Ms O’Brien said it was “devastating” being forced to turn women away when they knew they could treat them.
She revealed one provider had to turn down NHS contracts for abortion services because the costs were too low to provide quality services.
Lack of NHS-run services
About 75 per cent of NHS abortion services are carried out by independent providers.
Professor Kaye Wellings said that while access to medical abortions has vastly improved since a rule change that now allows women to take two pills at home, the picture is very different for surgical and late-stage abortions, with only five NHS trust-run services offering them.
In 2021, NHS England published a contract for late-stage and complex abortions, in which it admitted that the use of private services meant there had been a “reduction in provision and expertise in the NHS sector over time”.
Dr Tracey Masters, a consultant in sexual and reproductive health in London and spokesperson for the Royal College of Obstetricians and Gynaecologists, said patients at her local service were regularly travelling from Manchester, Scotland and Wales to get an abortion.
She said the banning of most abortions in the US following the Roe vs Wade ruling should be a “wake-up call” to recognise that while some UK abortion services were good, others weren’t working well.
She added: “You know, think about how terrible it is for women in America to have to travel hundreds of miles but here we have, you know, very similar things happening for women in Scotland.

+--

_WHAT YOU WILL DO:_
1. In the excerpt on UK abortion services:
(a) What share of NHS abortion services are carried out by independent providers?
(b) How many NHS trust-run services offer surgical and late-stage abortions?
(c) Where did Dr Tracey Masters say patients at her local service were regularly traveling from?
2. Could you return the part of the excerpt on UK abortion services from "She said the" up to and including "women in Scotland.", copied word for word?
Draw only on the excerpt on UK abortion services when answering.

_INFORMATION SHOWN:_
+--

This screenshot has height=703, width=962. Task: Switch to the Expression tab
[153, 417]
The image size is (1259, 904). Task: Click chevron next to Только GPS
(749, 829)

+--

_RESPONSES TO THE TASKS:_
1.
(a) About 75 per cent.
(b) Five.
(c) Manchester, Scotland and Wales.

2.
She said the banning of most abortions in the US following the Roe vs Wade ruling should be a “wake-up call” to recognise that while some UK abortion services were good, others weren’t working well.
She added: “You know, think about how terrible it is for women in America to have to travel hundreds of miles but here we have, you know, very similar things happening for women in Scotland.